Sibelius: Kullervo
Audio CD / 2006
The 80-minute work, performed by the Atlanta Symphony Orchestra and the men from the Atlanta Symphony Orchestra Chorus, with baritone Nathan Gunn and mezzo-soprano Charlotte Hellekant, was conducted by ASO Music Director Robert Spano and recorded at the Woodruff Arts Center in May.The all-volunteer Atlanta Symphony Orchestra Chorus learned Finnish in order to perform this piece. Jeff Baxter, assistant director of choruses in Atlanta and a tenor in the ASO chorus, began learning the language from a native speaker about a year ago, in preparation for training the chorus to sing the piece. The Finnish native speaker did not know music, so she intoned the syllables, and then Baxter and Director of Choruses Norman MacKenzie made a phonetic translation. The chorus undertook months of preparation, including drilling on Monday nights on the language alone.
Kullervo is a powerful figure from the Kalevala, the epic Finnish saga composed of 50 poems compiled by Elias Lannrot, a physician and folklorist who traveled throughout the Finnish-Russian borderlands recording the lyrics, stories, and ballads sung to him by rural people. Born with magical powers, Kullervo was raised as an orphan by his tribe’s enemies.
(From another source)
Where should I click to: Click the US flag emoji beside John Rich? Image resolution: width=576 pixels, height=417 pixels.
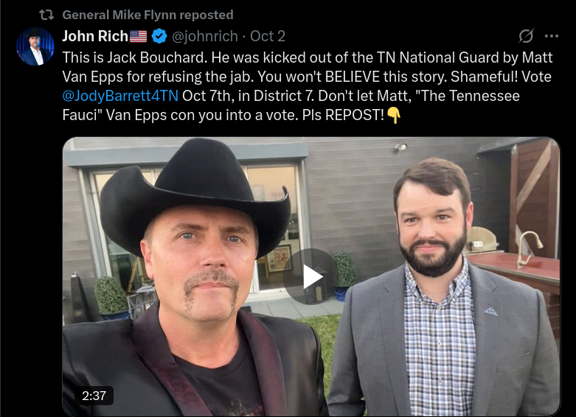(139, 36)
As a young man, Kullervo finds his family, who thought he was dead, but learns that his sister is missing. Because he is inept at farm tasks, Kullervo is sent off to pay the family’s taxes. On his return he seduces a beautiful maiden who, they both discover, is his long-lost sister. In horror and shame, she kills herself, Kullervo goes to battle, and finally kills himself as well.
Sibelius’s music for this dark tale abounds with the rhythms and meters of Finnish folk music, which captures the poetry’s brooding sense of hard lives with the ever-present spectre of tragedy. Intent on making this composition – his first large-scale orchestral work – “thoroughly Finnish in spirit,” Sibelius traveled to the coastal town of Porvoo to hear Larin Paraske, the famed female folksinger, perform Finnish laments and runes in order to internalize the rugged, archaic style.